Photos from open sources
This project is being implemented by the Californian biotechnology company Living Carbon.
The start-up recently published a study with Oregon State University that says GM trees store 53 percent more biomass than their standard counterparts, resulting in 27 percent more carbon dioxide absorption.
This study was done in a greenhouse under laboratory conditions, but hybrid trees have recently made their first appearance in the real world. As the New York Times reports, a slew of GM poplar seedlings were planted in an active forest area in southern Georgia earlier this month.
In addition to the Georgia site, the company also says they have signed agreements with private landowners to plant their GM trees in more than 1,200 hectares of forest in the southeastern United States and the Appalachians.
“We have passed the point where cutting emissions alone will be enough to rebalance our ecosystems and stabilize our planet. Now is the time for large-scale carbon removal. Our goal is to reduce 2 percent of global emissions by 2050 using approximately 5 million hectares of land,” said Living Carbon co-founder and CEO Maddie Hall.
“Today’s study is only the first step in demonstrating how ecological empowerment through the responsible use of biotechnology in trees can be a scalable and viable solution to the climate crisis,” she added.
GM trees work by increasing the natural ability of plants to photosynthesize more efficiently. With the help of the enzyme RuBisCO, plants and other photosynthetic organisms are able to absorb inorganic carbon (CO2) from the air and turn it into sugar for later use.
This process does not always go perfectly smoothly, and sometimes “defective” sugar chains containing oxygen molecules are formed. To remedy this, the plant undergoes photorespiration, which causes the plants to release some CO2 back into the atmosphere, wasting some of the energy generated by photosynthesis.

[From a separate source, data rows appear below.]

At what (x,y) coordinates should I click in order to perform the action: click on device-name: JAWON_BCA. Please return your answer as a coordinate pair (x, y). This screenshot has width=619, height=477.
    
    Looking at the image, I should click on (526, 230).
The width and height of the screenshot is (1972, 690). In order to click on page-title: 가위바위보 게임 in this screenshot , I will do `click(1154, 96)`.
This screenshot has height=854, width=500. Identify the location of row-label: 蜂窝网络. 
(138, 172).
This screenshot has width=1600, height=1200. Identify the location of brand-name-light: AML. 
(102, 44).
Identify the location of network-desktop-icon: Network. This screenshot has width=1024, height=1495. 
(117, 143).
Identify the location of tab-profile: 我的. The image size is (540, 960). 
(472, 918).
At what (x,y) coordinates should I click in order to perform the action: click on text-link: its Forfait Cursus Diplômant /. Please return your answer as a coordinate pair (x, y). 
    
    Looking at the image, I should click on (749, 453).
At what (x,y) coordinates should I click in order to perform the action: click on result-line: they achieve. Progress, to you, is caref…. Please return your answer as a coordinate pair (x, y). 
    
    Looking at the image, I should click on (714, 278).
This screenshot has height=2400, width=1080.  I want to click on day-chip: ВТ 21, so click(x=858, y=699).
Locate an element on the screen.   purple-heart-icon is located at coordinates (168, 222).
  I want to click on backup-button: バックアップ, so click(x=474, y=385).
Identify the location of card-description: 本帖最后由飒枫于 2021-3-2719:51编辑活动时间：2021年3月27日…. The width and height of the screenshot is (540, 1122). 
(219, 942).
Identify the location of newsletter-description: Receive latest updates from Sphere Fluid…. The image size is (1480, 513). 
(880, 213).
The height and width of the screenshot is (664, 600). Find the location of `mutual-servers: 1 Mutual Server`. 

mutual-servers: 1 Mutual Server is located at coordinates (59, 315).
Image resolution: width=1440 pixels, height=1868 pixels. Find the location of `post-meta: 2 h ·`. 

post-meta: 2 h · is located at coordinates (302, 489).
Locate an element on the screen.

GM trees have been designed so that the harmful by-product is returned directly to the tree’s growth, thus wasting less energy. They acquire this ability through the addition of certain genes from plants and algae, which naturally have alternative photorespiration bypasses.
Genetic modification is often one of those hot topics of concern. Experts from the Global Justice environmental project opposed Living Carbon’s plans, arguing that the long-term risks associated with “GM trees, their pollen or seeds to forests, wildlife, or human health are unknown.”
For their part, Living Carbon claims to have taken many steps to reduce the risk of “unintended consequences” and believe there are many precautions in place. Whether this small company can make any significant contribution to the growing climate crisis or not is another matter.